The further he was from people at the moment, the better. Whenever he closed his eyes, he saw Analise’s face, and if not hers, it was the shadowed face of the honey-voiced man from his dreams. Agnes was beating at the back of his brain more than ever.
Ezra twisted himself in knots trying to see this demon mark on his shoulder, convinced Lira was full of shit, but when he’d managed to angle himself in front of the mirror in the right way, there it was. The skin was raised, like it was branded into him, and he had no memory of what happened for it to be there.
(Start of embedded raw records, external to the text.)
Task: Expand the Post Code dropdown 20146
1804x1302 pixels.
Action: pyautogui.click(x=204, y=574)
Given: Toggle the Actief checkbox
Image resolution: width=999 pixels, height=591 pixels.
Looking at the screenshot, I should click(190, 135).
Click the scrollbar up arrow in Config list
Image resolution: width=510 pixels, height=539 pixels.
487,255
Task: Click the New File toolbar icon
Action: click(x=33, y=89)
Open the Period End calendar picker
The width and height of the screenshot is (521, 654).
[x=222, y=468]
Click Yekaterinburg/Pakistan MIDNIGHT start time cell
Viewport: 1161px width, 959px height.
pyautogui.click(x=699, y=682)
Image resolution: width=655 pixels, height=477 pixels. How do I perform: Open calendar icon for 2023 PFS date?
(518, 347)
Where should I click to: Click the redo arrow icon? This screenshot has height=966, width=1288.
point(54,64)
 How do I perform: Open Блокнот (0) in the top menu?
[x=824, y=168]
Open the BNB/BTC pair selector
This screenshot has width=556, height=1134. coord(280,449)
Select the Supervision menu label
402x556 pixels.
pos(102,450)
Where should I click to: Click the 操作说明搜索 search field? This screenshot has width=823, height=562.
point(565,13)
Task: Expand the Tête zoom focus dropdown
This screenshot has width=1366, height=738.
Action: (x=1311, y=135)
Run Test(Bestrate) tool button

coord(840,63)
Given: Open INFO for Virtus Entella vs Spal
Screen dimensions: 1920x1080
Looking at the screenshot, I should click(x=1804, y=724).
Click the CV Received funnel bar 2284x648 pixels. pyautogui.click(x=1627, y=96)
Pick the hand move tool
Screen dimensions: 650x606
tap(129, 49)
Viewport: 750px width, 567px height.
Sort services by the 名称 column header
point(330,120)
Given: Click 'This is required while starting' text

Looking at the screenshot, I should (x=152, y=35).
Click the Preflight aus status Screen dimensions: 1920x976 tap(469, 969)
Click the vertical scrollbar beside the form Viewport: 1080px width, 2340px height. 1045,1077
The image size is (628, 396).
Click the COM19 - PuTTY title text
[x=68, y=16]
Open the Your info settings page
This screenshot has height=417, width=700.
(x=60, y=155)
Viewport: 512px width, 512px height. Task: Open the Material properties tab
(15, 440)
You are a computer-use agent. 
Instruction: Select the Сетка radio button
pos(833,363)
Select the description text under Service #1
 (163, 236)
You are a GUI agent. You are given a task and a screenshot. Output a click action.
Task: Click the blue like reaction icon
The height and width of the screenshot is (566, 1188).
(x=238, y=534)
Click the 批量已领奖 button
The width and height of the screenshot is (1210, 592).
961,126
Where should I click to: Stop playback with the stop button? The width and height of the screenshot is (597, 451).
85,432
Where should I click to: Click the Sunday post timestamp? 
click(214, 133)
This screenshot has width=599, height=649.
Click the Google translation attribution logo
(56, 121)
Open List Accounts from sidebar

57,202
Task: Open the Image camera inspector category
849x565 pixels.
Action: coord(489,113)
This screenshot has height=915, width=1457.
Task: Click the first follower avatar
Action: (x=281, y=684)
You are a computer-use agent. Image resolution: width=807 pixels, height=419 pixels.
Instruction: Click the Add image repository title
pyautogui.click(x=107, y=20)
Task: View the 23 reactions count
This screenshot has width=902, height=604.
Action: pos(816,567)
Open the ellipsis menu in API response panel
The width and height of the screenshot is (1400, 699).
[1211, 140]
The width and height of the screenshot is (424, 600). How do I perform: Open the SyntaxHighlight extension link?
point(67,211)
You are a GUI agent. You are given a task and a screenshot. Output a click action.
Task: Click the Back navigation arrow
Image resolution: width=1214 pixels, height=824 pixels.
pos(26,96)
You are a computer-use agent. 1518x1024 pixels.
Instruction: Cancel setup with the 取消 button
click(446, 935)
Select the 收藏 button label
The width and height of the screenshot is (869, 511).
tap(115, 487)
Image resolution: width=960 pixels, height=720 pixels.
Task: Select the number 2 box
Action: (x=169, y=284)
Only fools made deals with the Devil, and he wasn’t a fool.
Lira knocked on his door earlier, telling him again that he was not to leave the club and neither was Analise. She’d put her hands on her slim hips and given him such a Jem-like glare that if he hadn’t known they were related, he’d have been able to guess.
‘Look after her,’ she’d said, her gentle voice not matching her face.